Television Covers Fort Hood Shooting

The shooting at the Fort Hood Army training base in Texas sent television news into overdrive on Thursday.

Army spokesman Lt. Gen. Bob Cone said at a news conference that one shooter had been killed and two suspects were apprehended.

News of the shooting broke inside the 3 p.m. hour. MSNBC’s David Shuster reported the news at 3:13 p.m. followed by Fox News’ Shepard Smith at 3:16 p.m., CNN’s Rick Sanchez at 3:18 p.m. and HLN’s Chuck Roberts at 3:26 p.m.

On the broadcast side, ABC’s Charles Gibson broke in to regularly scheduled programming at 3:30 p.m. while CBS’ Katie Couric was live at 4 p.m.

By the 5 p.m. hour the death toll was confirmed at 12, including one civilian police officer, and 31 wounded, according to an Army spokesman.

Shepard Smith was in for Glenn Beck (who had an appendectomy on Wednesday) to report the story while Bret Baier took over in the 6 p.m. hour.  At CNN, Wolf Blitzer’s Situation Room was wall-to-wall on the shooting. And at MSNBC Chris Matthews began anchoring the story during the 5 p.m. hour while Ed Schultz continued to cover the shooting on his 6 p.m. program.

President Obama addressed the shooting at a previously planned news conference for Native American leaders. The president called the shooting a “horrific outburst of violence.”

“My immediate thoughts and prayers are with the wounded and the families of the fallen,” he said.

Early on news networks were exploring the notion that the shooter could have terrorist intentions or connections, stressing that it was only one scenario that authorities would be likely to explore.

Catherine Herridge, FNC’s national security correspondent, said investigators would be asking: “Was there a conspiracy? What was the level of premeditation? And was there something behind them driving this.”

ABC’s Brian Ross was the first to identify the alleged suspect: Major Malik Nadal Hasan, 39, who was about to be deployed to Iraq.

On CNN, retired Lt. Gen. Russel Honoré (a former deputy commander at Fort Hood) said his “mouth dropped” when he heard that such a high-ranking soldier may be the perpetrator.

Texas Sen. Kay Bailey Hutchison told MSNBC’s Matthews that the suspect (who she did not identify by name because she did not want get ahead of the Pentagon) was apparently distraught about going to Iraq.

“It’s very troubling and very sad,” she said.

At Fox News, Smith did not identify the suspect before he handed over anchor duties at 6 p.m. although other networks had named the suspect.

“We will not go with the name of that man until the United States Pentagon confirms it because to be wrong on something like this is something you cannot take back,” Smith said at 5:55 p.m. “When the Pentagon confirms it, we will tell you everything we know about him.
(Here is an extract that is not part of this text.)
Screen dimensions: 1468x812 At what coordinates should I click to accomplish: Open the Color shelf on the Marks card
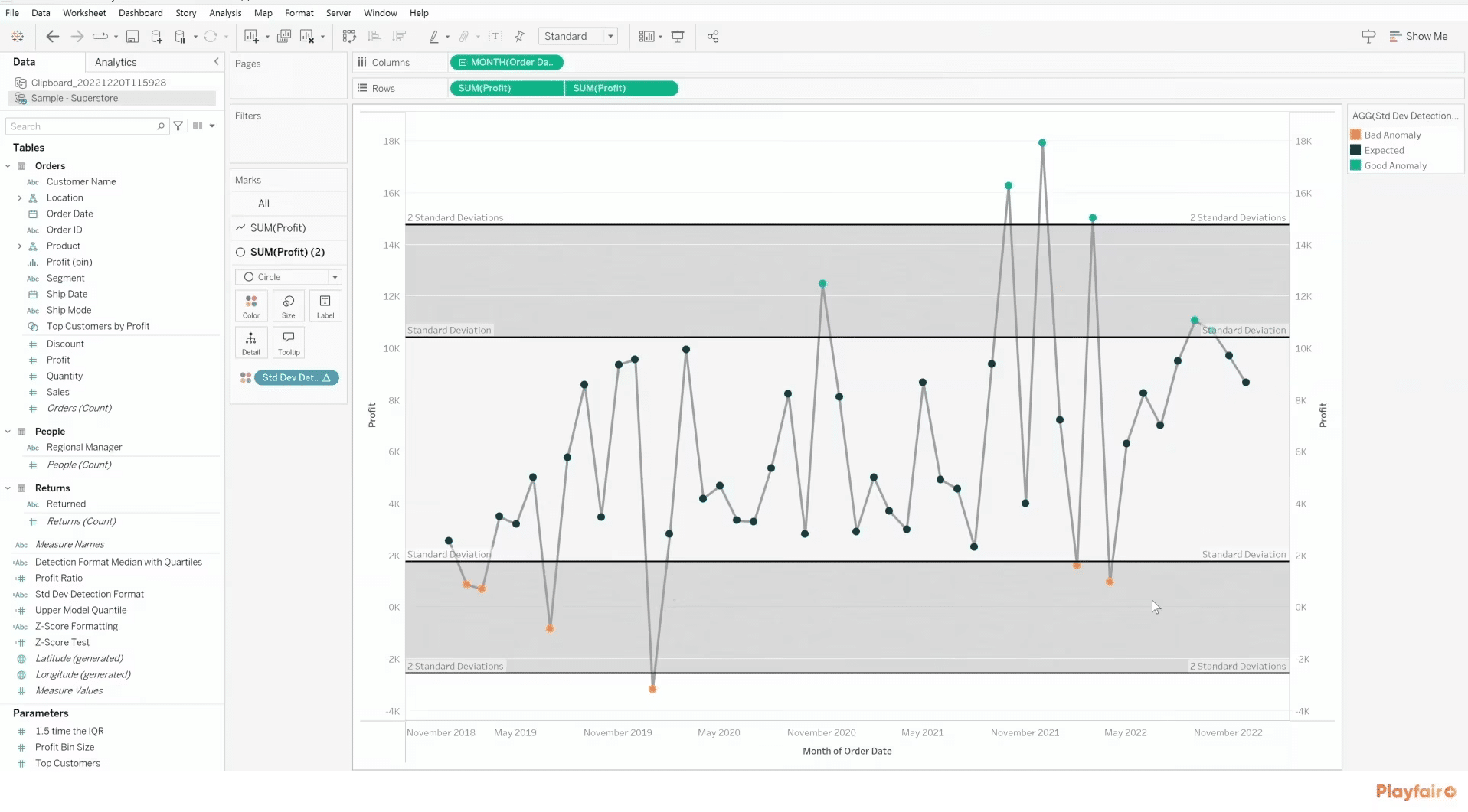[x=251, y=305]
To do otherwise would be irresponsible, and we’re not going to do it.”

The broadcast networks had deployed multiple correspondents to Fort Hood.  

Don Teague was reporting for the CBS Evening News.

ABC had John Quinones in place to report from there for World News on Thursday with Terry Moran there for Nightline. Chris Cuomo will report live from Fort Hood on Friday’s GoodMorning America. Bob Woodruff has also been sent to Texas.

On Thursday evening, NBC had Lester Holt, Janet Shamlian, Mark Potter, Jay Grey and Charles Hadlock en route to Fort Hood.